About this task:
Please give back, exactly as written, only the line containing "How do I perform: Open the Gmail link?" and every line after it until the data below ends.
(Beginning of Material provided)
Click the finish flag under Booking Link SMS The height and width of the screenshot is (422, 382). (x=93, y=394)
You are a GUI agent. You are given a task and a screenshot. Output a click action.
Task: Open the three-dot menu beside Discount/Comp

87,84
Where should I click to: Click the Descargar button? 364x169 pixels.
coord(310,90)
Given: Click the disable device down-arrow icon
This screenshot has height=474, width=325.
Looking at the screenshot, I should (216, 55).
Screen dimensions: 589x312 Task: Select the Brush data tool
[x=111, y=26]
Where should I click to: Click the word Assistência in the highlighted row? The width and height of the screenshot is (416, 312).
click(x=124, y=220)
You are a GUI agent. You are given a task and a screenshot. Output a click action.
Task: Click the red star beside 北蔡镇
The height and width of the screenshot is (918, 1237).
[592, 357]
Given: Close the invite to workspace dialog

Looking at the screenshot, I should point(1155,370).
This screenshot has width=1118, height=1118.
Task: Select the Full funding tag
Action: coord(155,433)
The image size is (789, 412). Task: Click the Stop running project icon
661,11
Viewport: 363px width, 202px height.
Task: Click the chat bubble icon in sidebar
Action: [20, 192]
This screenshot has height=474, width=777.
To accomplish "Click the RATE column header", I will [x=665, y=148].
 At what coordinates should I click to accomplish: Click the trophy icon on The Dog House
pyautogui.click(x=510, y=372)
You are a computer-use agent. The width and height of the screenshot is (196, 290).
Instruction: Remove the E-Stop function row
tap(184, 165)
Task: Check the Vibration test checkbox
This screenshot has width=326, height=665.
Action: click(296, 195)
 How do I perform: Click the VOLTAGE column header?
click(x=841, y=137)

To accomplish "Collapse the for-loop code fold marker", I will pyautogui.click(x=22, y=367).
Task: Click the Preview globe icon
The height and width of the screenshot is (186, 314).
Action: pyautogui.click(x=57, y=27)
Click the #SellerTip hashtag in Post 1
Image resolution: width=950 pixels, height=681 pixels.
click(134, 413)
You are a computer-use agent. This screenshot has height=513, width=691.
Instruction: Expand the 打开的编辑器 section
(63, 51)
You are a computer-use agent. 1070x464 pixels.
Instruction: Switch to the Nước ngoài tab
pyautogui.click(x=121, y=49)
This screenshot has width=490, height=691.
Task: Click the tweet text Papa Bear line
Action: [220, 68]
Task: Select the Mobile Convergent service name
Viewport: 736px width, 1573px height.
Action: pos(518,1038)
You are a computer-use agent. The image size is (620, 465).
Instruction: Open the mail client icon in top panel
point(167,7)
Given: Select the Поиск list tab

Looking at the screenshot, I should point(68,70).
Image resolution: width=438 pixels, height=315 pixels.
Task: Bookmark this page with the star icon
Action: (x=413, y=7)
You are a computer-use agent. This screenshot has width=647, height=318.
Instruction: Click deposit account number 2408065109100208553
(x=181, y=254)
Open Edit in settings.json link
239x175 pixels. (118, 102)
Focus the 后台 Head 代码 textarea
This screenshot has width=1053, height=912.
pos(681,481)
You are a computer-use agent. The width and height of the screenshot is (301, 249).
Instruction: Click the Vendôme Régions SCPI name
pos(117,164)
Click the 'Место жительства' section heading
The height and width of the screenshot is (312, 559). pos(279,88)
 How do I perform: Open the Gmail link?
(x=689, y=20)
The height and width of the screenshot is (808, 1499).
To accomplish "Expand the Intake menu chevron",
(End of Material provided)
Task result:
 How do I perform: Open the Gmail link?
(x=689, y=20)
The height and width of the screenshot is (808, 1499).
To accomplish "Expand the Intake menu chevron",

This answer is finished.